For decades, our family has been farming a couple of rice lands in Sibalom, the rice granary town of Antique. Unfortunately, I have to sell the lands because our family is giving up on farming, realizing that it has become a losing business venture.

I share President Marcos Jr.’s sentiment that farming is not just a livelihood, but an existential imperative, and that food is not just a trade commodity, but the very basis of human security. I wish to offer ideas that can contribute to the success of the proposed Masagana 150 and Masagana 200 programs that aim to increase rice production, taking into account the lessons learned from the success and failure of Masagana 99.

The most significant problem plaguing our agriculture is the lack of young people to replace aging farmers that on average are in their late 50s. Unless the problem is resolved, there will not be enough farmers in the next 12 years. Enrollment in agriculture studies has declined to only 3 percent of the total enrollment in higher education. Young people are reluctant to take up farming for livelihood because they have no access to land, capital, technology, markets, and other resources. Who then will work the land to feed our ever-growing population?

The only way to persuade farmers not to abandon, and young people to take up farming, is for the government to demonstrate that indeed there is abundance, and farmers can become wealthy through agriculture.

Many of our farmers today are marginal farmers that traditionally raise crops mainly for family livelihood. They are incapable of taking on risks in farming or managing their finances. The Department of Agriculture (DA) must take drastic measures to promote marginal farmers by engaging them in agribusiness or commercial farming, where they will raise crops on a large scale to sell them and make a profit.

Commercial farming needs big capital investment, large-scale farms, dependable irrigation systems, environment-friendly farm inputs, innovative technologies, modern equipment, farm-to-market roads, and reliable transportation to produce high yields.

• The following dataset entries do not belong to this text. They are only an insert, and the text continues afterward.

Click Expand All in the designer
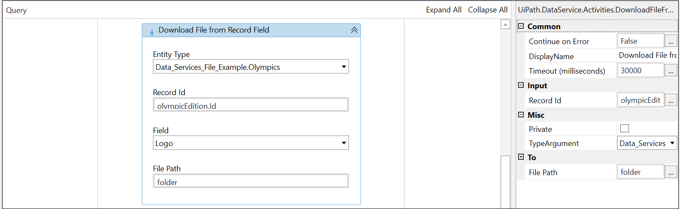This screenshot has width=680, height=209. coord(444,10)
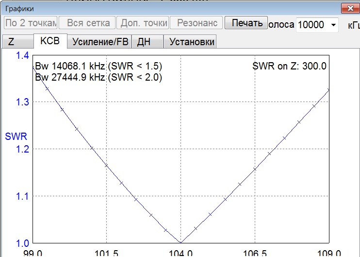This screenshot has width=360, height=257.
Task: Select the КСВ tab
Action: [x=50, y=41]
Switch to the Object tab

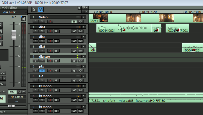(22, 92)
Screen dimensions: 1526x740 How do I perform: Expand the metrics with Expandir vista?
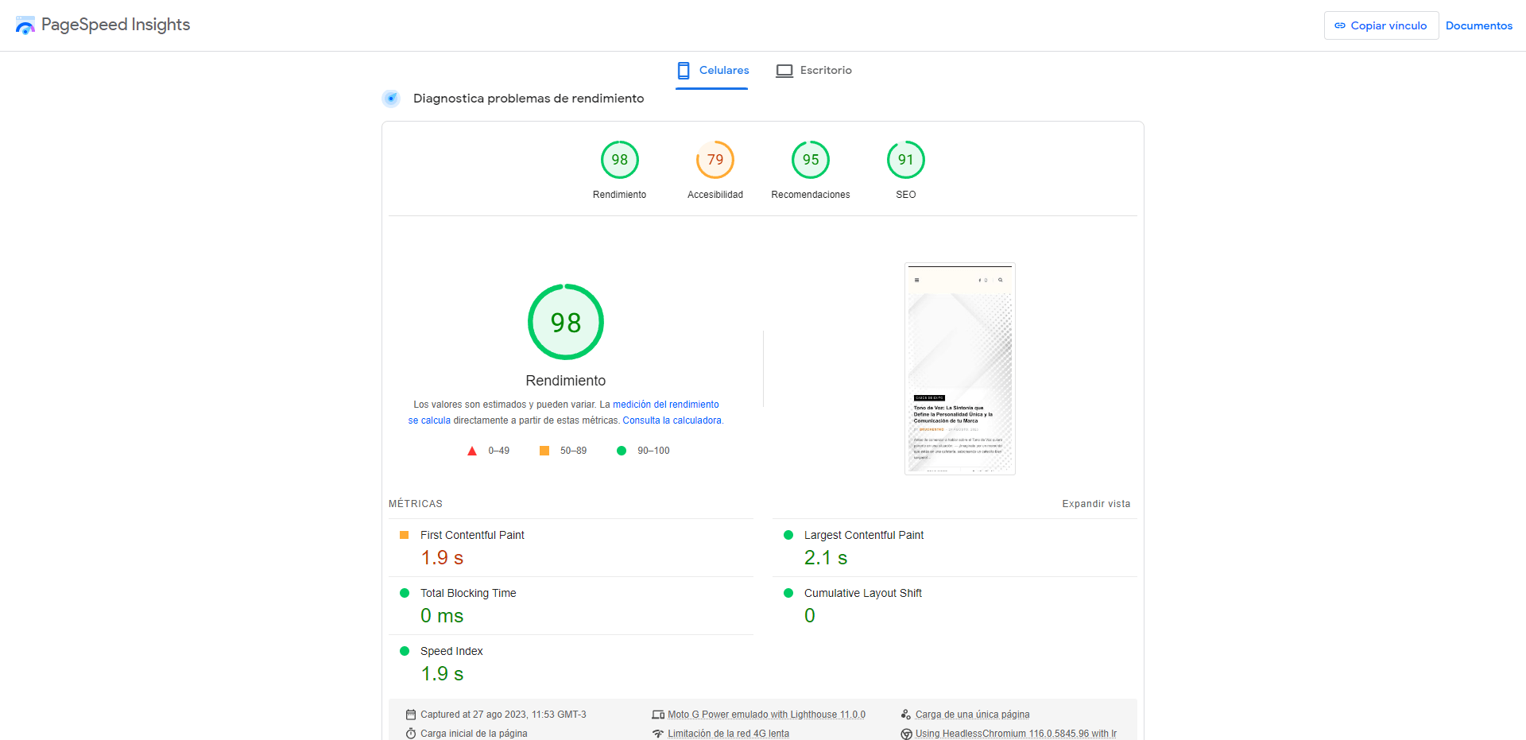(x=1095, y=504)
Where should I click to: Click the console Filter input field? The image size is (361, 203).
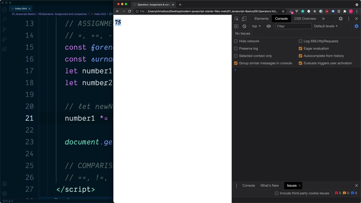click(293, 26)
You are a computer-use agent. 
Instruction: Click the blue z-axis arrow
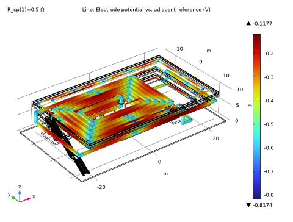click(x=20, y=196)
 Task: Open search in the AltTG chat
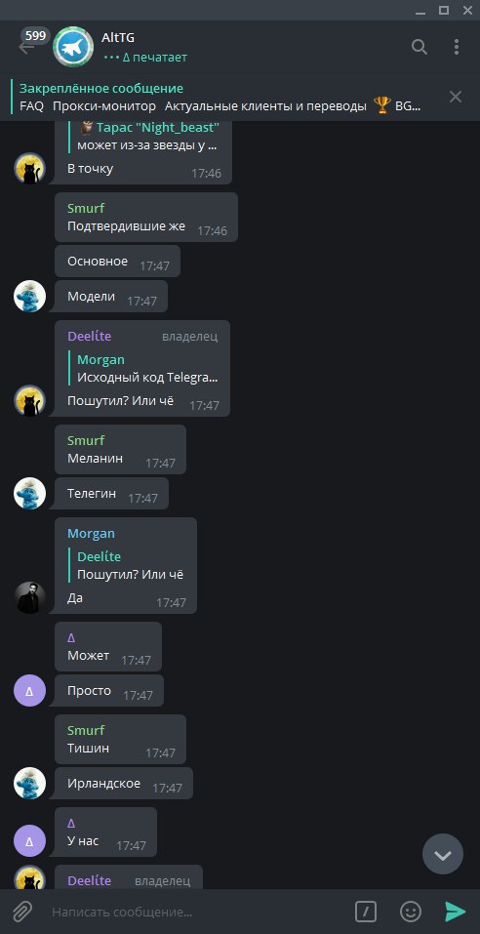(x=420, y=47)
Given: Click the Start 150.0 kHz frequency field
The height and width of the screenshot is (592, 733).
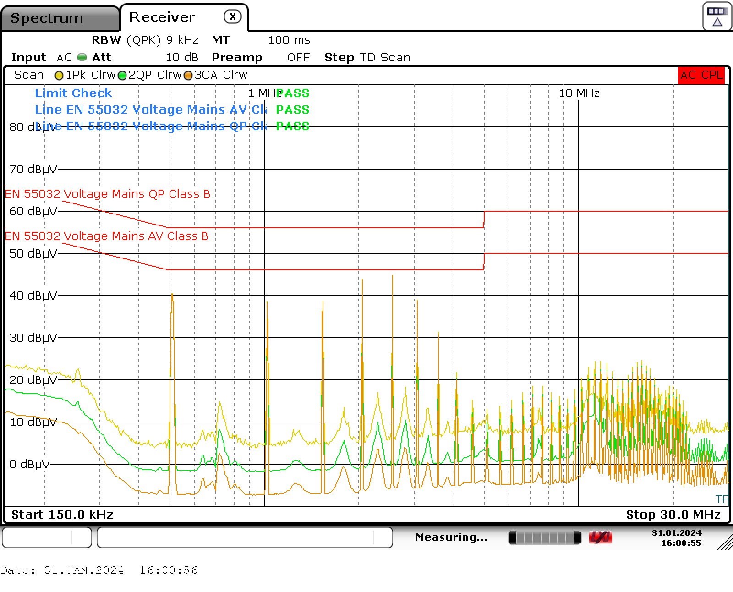Looking at the screenshot, I should tap(62, 515).
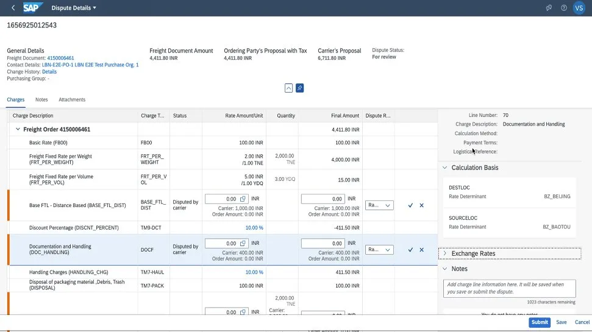Open the VS user profile avatar
Image resolution: width=592 pixels, height=332 pixels.
coord(579,8)
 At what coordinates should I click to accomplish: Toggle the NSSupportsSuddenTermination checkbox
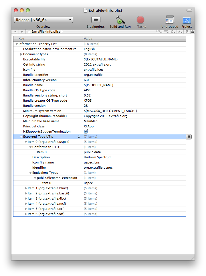(86, 131)
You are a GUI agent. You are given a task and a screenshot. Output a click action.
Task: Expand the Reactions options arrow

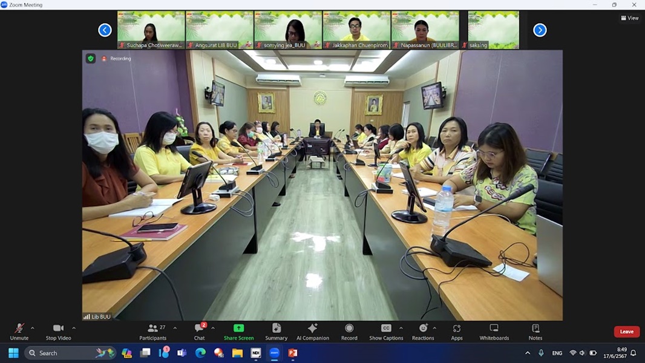point(434,328)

The most practical and convenient strategy for the DA to transform marginal farming into commercial farming is to organize farmers into cooperatives. Landowners, tenant farmers, sharecroppers, market middlemen or traders, and capital lenders can pool their lands, capital, and other resources in cooperatives as a legal entity, and engage in commercial farming. The DA shall provide and direct all organizational, technical, and financial assistance and support to the cooperatives instead of individual farmers.

The National Food Authority, which is mandated to ensure stable supply and price of rice, and maintain an optimal level of national rice inventory, shall buy rice solely from local farmers, primarily the cooperatives.

The cooperatives shall aggressively persuade young people, especially children of member landowners and farmers, to study agriculture by providing them, without repayment, total financial support including stipend for basic living expenses. At the completion of the study, graduates shall be required to take up paid farming jobs with the cooperatives for a minimum of two years. Should graduates decline the jobs, they shall be obliged to repay the stipend given to them during their study.

The DA shall explore the possibility of expanding the hectarage of rice farms while raising the yields per hectare. In collaboration with the Land Management Bureau, the DA shall identify alienable and disposable lands of the public domain, and consider acquiring privately owned lands, which are vacant, idle, or underutilized for development into productive farms and use by the cooperatives.

The Philippine Rice Research Institute shall develop and promote varieties of rice suitable for organic or natural farming, to avoid the use of fertilizers, herbicides, pesticides, and other farm inputs that are damaging to the environment, especially those derived from imported petroleum.

Transforming marginal farming into commercial farming requires a significant change in traditional mindset, massive marshaling of human, financial and other resources, as well as support from various agencies of the national government. Nonetheless, the requirements are undoubtedly doable.

God has blessed our country with everything needed for our people to live a life of abundance. Our country is rich in natural resources, and our people are talented and hardworking. For many of our people to live in poverty is unthinkable and is never acceptable.